## How to complete this task:
Beginning at the line that holds "The width and", repeat every line through the last line of the material, exactly, and drop any pictures.
+++++
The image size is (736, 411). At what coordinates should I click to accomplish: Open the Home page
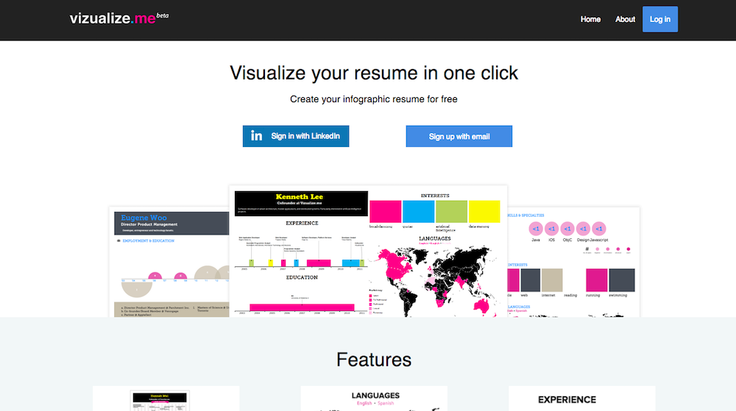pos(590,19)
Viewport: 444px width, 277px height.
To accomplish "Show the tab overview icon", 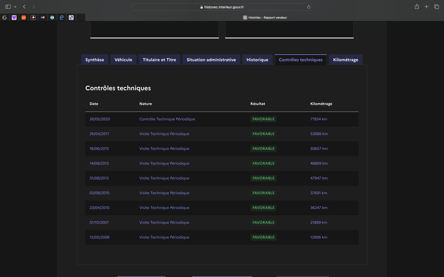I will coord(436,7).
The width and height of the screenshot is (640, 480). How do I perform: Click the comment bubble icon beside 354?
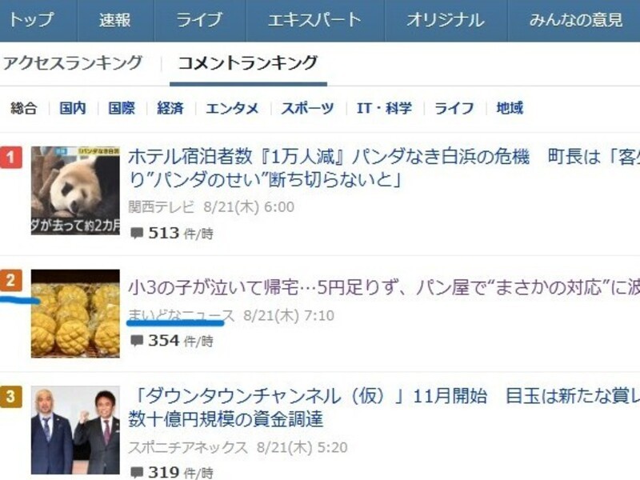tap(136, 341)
+++++
## Task response:
The width and height of the screenshot is (640, 480). How do I perform: Click the comment bubble icon beside 354?
tap(136, 341)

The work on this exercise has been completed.